Behind a gauze sceen, a madonna figure with lace veil and golden crown materializes, laying down her veil. Dark figures appear, crushing the veil and crown underfoot. Princess Salomé ( a sensational Asmik Grigorian) enters. "Wie schön ist die Prinzessin Salome heute Nacht!" sings Narraboth (Julien Prégardien, vocally recognizable even beneath the makeup), his lines repeating in different patterns. Dark swelling chords surge from the orchestra, Salomé puts on the veil and crown. Like the Madonna she's worshipped (by Narraboth) but later treated as a whore (by Herodes - John Daszak). Horns and trombones call from the pit, heralding the voice of Jochanaan (Gábor Bretz).
This staging (by Romeo Castellucci) manages to depict the multiple levels in the opera as a coherent whole. Instead of depicting the dungeon as an underground cavern, it uses the simple device of a black hole projected onto the stage, from which Jochanaan emerges, first garbed as a mythic beast hardly visible against the blackness behind him. The hole is nearly always present, breaking into the marble and mirror glass neatness of the palace. Later it will serve as a technical device disguising quick scene changes. This is perceptive since the opera itself deals with the way Jochanaan's presence unsettles Salomé, and the way the subconcious intrudes into consciousness. Bretz holds aloft a circular object, like an opaque mirror.
Mirror images abound.

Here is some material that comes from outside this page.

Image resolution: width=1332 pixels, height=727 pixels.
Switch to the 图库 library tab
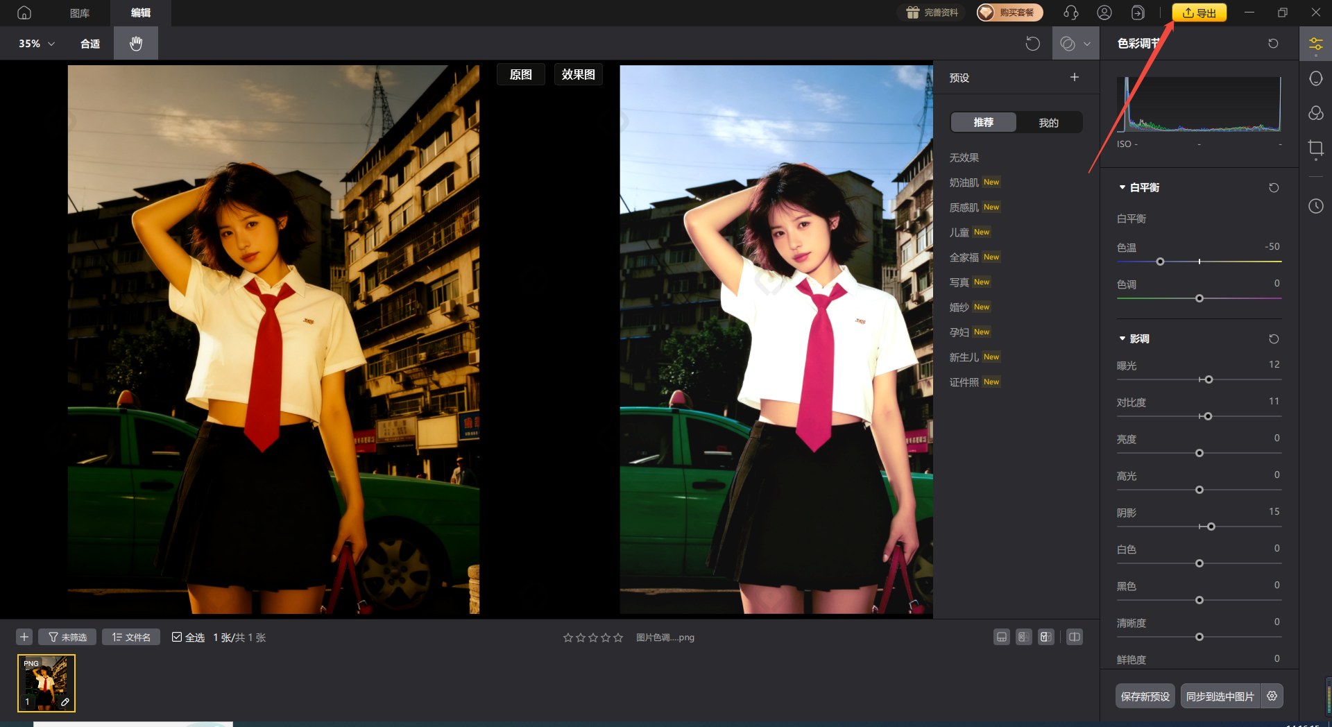(x=80, y=13)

Salomé speaks at Jochanaan with images of beauty proliferating in nearly every line, swiftly changing and moving, Grigorian singing with good rhythmic deliberation, almost as though she was already singing the dance of veils. As Salomé moves in on Jochanaan to kiss him, the orchestra wails in horror. "Du bist verflucht." sings Bretz, with malevolent force "Du bist verflucht, Salomé!" Welser-Möst brings out the strident dissonace, brasses blaring and exhaling - not unlike over-excited human screams. Then Grigorian dances, slowly, in time to the music, her legs exposed. It's explicitly erotic, though chaste. Tubas and baleful bassoons announce the entry of Herodes and Herodias (Anna Maria Chiuri) and their retinue, stepping over Narraboth’s corpse, unperturbed. More characters at cross-purposes. "Hört ihr es nicht?" "Ich höre nichts" Clarity in the singing makes the exchanges bristle with tension. This was particularly effective in the interaction between Herodes and the Jews and Nazarenes. They too are "dancing" games of non-communication. When the voice of Jochanaan blasts through again, Bretz cuts through, firm and direct.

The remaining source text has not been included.